TASK TO CARRY OUT → Nothing but the lines from the one with "Sports: (352, 2282)" through the last line of the data should be restated, each word for word.

SUPPLIED DATA →
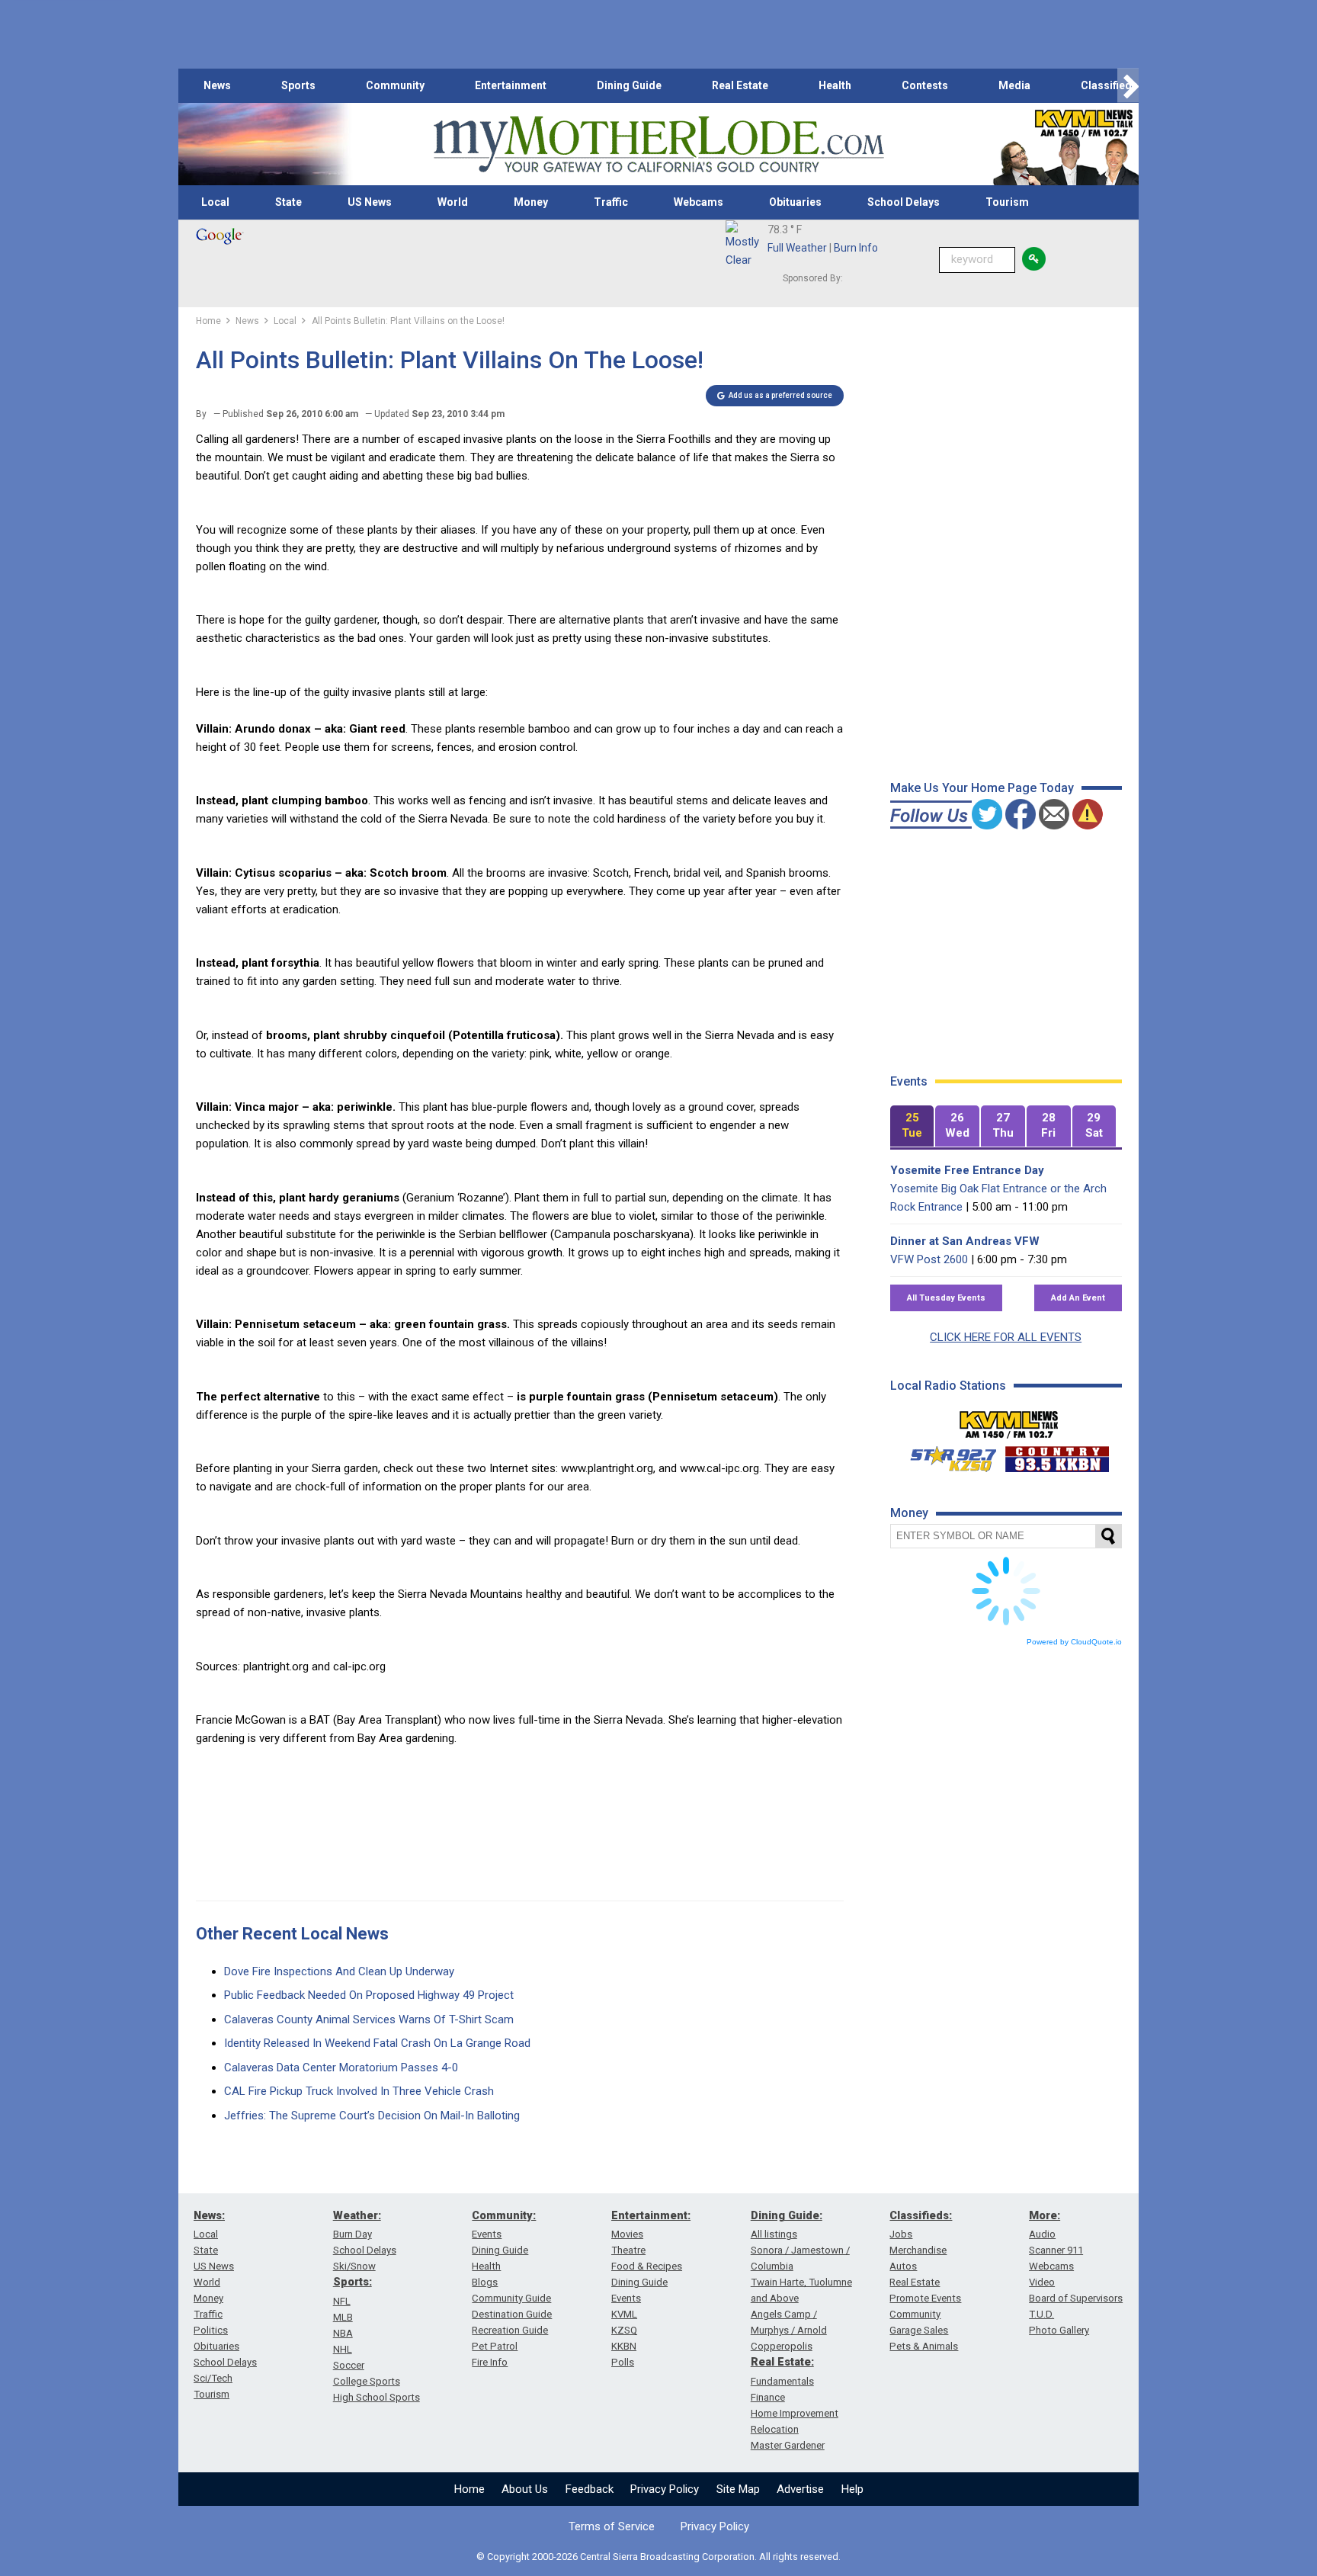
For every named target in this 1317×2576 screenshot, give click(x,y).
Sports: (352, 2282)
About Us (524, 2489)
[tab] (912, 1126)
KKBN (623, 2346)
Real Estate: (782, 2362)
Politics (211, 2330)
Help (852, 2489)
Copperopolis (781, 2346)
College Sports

THE ANSWER →
Sports: (352, 2282)
About Us (524, 2489)
[tab] (912, 1126)
KKBN (623, 2346)
Real Estate: (782, 2362)
Politics (211, 2330)
Help (852, 2489)
Copperopolis (781, 2346)
College Sports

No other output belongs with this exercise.